Los guardianes de la costa

Aunque casi nunca trasciende, los guardavidas rescatan cientos de persona por temporada
Suelen ser noticia antes del arranque de la temporada de verano, entre pancartas y protestas. En momentos en que miles de uruguayos y extranjeros aprontan sus valijas para viajar a las playas del este, es usual que los guardavidas aparezcan día tras día en los diarios, en medio de negociaciones a contra reloj con las intendencias en las que piden mejores condiciones de trabajo.

Sin embargo, cuando los conflictos llegan a su fin y bajan a las playas a cumplir su tarea, estos profesionales son protagonistas de increíbles historias, que por momentos parecen sacadas de las películas de acción.

El martes 10 de enero ocurrió una de ellas. Marcelo Pisano, un guardavidas del balneario Santa Ana de Canelones, debió correr 600 metros antes de rescatar a tres personas que estaban a punto de ahogarse. Con un estilo de nado similar al de pecho, el guardavidas cargó a dos de las tres personas sobre su espalda, tomó a la otra del brazo y empezó a patalear con toda su fuerza, ayudado por el brazo que le quedaba libre.

Luego de ese esfuerzo bestial, los veraneantes que disfrutaban de la tarde de playa lo aplaudieron de pie, porque creían que estaban a punto de presenciar una tragedia. Pero estas historias no siempre tienen un final feliz. Ayer, en ese mismo balneario, un joven murió ahogado, según informó Subrayado.
Los rescates complejos en las playas uruguayas son moneda corriente. Cada temporada, en Maldonado se hacen cerca de 400 intervenciones, mientras que en Rocha la cifra alterna entre 280 y 350. La mayoría de los casos ocurren hasta mediados de enero.

No solo son peligrosas las aguas oceánicas. Un baño en Montevideo también puede ser muy riesgoso. El domingo 8 de enero, dos parejas de jóvenes estuvieron a punto de ahogarse en la Playa Verde, a la altura de Punta Gorda.


El mar estaba calmo, pero una corriente arrastró a las cuatro personas mar adentro, hasta una zona en la que no daban pie. Eduardo Ocampo, un guardavidas que estaba recorriendo la zona, narró a El Observador que varios profesionales lograron salvar a aquellos jóvenes de entre 18 y 25 años. Ocampo remarcó que, pese a que no hay un riesgo aparente, el agua siempre puede ser peligrosa. "En cualquier playa, arroyo o hasta piscina doméstica hay riesgo de ahogarse", dijo.

No todas las intervenciones de los guardavidas son en el agua.
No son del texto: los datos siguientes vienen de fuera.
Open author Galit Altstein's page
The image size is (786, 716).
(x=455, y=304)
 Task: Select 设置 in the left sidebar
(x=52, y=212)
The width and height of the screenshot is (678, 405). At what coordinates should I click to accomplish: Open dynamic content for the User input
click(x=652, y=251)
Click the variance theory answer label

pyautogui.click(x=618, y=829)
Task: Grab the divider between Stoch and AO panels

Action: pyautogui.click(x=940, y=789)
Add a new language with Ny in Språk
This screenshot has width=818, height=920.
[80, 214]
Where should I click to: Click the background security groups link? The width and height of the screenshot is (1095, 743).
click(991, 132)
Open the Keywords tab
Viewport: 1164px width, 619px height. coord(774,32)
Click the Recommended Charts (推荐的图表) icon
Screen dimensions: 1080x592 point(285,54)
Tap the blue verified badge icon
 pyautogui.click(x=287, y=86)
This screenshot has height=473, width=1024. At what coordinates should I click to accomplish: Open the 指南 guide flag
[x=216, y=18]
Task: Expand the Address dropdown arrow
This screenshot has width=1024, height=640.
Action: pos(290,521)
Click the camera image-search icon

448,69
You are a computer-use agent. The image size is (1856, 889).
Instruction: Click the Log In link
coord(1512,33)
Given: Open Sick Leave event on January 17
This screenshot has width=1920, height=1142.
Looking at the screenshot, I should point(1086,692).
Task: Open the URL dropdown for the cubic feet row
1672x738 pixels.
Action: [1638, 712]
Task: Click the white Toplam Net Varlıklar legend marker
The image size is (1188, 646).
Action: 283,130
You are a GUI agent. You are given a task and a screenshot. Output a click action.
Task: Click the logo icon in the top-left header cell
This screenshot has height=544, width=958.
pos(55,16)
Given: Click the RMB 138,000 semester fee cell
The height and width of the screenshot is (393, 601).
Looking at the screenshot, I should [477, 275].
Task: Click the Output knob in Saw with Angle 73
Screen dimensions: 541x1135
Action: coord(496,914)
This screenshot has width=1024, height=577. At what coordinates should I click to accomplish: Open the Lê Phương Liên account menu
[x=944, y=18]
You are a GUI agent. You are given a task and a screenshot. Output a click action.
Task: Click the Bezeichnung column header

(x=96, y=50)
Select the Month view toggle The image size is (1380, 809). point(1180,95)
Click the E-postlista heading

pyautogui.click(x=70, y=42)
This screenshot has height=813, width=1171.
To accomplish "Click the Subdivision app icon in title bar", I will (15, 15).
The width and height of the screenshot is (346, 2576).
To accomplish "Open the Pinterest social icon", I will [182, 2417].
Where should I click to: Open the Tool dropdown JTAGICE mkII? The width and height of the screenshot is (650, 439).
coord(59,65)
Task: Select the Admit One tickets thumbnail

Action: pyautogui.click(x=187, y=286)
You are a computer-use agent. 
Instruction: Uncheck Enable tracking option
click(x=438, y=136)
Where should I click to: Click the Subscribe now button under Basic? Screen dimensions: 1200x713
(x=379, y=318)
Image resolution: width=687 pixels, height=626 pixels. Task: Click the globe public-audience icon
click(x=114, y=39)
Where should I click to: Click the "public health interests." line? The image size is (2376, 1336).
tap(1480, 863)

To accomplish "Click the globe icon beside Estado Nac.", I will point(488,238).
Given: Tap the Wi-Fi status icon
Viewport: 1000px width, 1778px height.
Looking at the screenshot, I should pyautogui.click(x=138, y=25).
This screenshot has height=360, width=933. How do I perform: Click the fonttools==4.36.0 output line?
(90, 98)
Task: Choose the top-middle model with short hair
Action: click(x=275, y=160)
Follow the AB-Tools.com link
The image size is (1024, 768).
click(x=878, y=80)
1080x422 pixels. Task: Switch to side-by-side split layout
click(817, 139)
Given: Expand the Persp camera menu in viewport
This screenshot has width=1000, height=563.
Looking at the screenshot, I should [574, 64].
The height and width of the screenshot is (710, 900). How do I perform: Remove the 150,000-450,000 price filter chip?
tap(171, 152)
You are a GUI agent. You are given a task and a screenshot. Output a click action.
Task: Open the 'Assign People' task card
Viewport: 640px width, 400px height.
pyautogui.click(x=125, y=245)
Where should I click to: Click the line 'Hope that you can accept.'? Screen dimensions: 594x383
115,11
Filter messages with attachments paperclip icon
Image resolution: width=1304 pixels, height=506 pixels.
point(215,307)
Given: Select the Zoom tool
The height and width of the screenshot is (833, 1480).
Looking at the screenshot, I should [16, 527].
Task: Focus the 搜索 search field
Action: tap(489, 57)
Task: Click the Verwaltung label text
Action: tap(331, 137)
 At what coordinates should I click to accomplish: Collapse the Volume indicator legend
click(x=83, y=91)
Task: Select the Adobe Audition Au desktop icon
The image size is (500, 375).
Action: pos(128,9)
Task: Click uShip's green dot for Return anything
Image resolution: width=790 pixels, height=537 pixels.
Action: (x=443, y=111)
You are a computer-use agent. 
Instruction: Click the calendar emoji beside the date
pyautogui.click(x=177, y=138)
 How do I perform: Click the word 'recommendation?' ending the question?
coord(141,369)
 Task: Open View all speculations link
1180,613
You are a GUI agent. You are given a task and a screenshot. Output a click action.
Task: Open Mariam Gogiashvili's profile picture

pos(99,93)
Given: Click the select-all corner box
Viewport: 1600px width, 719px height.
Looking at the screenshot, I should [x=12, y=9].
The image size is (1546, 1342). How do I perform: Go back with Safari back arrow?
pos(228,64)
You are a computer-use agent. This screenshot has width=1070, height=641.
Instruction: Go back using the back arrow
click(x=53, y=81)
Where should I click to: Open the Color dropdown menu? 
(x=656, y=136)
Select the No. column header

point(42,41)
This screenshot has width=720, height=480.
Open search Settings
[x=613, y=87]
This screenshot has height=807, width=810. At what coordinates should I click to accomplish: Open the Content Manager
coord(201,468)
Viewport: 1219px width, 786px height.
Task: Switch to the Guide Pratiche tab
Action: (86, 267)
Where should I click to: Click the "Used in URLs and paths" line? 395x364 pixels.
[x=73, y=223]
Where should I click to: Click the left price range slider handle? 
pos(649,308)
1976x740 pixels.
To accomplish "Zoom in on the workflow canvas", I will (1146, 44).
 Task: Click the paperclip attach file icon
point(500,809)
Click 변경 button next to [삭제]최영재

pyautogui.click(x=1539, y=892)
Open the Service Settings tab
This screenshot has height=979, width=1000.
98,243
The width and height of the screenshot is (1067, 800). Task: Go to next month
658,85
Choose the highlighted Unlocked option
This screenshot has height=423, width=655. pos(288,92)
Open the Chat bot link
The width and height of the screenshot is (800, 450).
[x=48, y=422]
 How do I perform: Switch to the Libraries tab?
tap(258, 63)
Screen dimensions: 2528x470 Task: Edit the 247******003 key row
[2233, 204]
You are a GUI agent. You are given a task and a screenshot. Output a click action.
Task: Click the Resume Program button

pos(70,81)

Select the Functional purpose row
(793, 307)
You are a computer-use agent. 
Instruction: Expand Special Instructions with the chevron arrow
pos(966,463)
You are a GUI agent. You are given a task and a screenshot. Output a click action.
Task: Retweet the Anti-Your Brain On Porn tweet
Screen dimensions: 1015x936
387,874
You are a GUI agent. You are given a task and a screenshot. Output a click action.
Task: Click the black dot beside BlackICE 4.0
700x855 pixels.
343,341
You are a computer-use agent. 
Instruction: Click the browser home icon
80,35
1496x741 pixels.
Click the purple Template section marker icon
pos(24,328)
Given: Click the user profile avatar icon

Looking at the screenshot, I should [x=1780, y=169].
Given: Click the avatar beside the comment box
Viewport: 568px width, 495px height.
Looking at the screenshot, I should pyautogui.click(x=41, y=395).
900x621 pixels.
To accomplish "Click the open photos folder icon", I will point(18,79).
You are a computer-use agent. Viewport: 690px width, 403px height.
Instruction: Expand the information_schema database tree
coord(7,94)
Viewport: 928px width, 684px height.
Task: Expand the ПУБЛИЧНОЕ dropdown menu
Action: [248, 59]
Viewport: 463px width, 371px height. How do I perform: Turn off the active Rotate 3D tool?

Hace una semana, en la parada 3 de la Playa Brava, en Punta del Este, un argentino de 52 años sufrió un paro cardíaco y se cayó de su reposera. En medio del alboroto y de la desesperación de la familia, los guardavidas de la zona corrieron junto a su desfribilador y, luego de hacerle masajes cardíacos, lograron mantenerlo con vida hasta que llegó la ambulancia. "Le salvaron la vida", dijo a El Observador Marcelo Simoncelli, supervisor general de guardavidas de la Intendencia de Maldonado. Luego de ser estabilizado, el argentino viajó a Rosario, ciudad de donde es oriundo, para operarse.

Simoncelli, cuando no era jerarca sino uno más de los guardavidas del departamento, protagonizó una historia que lo marcó a fuego. Ocurrió hace 15 años. Era el último día de la temporada y había muy poca gente en la playa, en aquella jornada nubosa de mediados de mazo. En la zona de Los Dedos, en Punta del Este, una joven empezó a gritar desesperada porque su hermano había desaparecido mientras nadaba.

Simoncelli y su compañero de casilla no lo habían visto entrar al agua, pero luego de la advertencia de la mujer comenzaron la búsqueda.
"Lo vimos desde la costa. Estaría a unos 200 metros, muy lejos, detrás de las olas", relató. Simoncelli agarró su flotador y su compañero las patas de rana, y comenzaron a nadar mar adentro en busca de salvar al joven.
Luego de luchar contra las olas durante varios minutos, el hombre ya se había dado por vencido y había dejado de hacer señales con sus brazos. Simoncelli llegó en el momento justo y logró agarrarlo. Por suerte, tenía el pelo largo. "Ya se había abandonado. No tenía más fuerza", relató. El joven era argentino y, luego de estar tres días hospitalizado en Maladonado, se recuperó. Tenía 27 años y prometió que, si tenía un hijo, le podrían Marcelo, en recuerdo al hombre que le salvó la vida.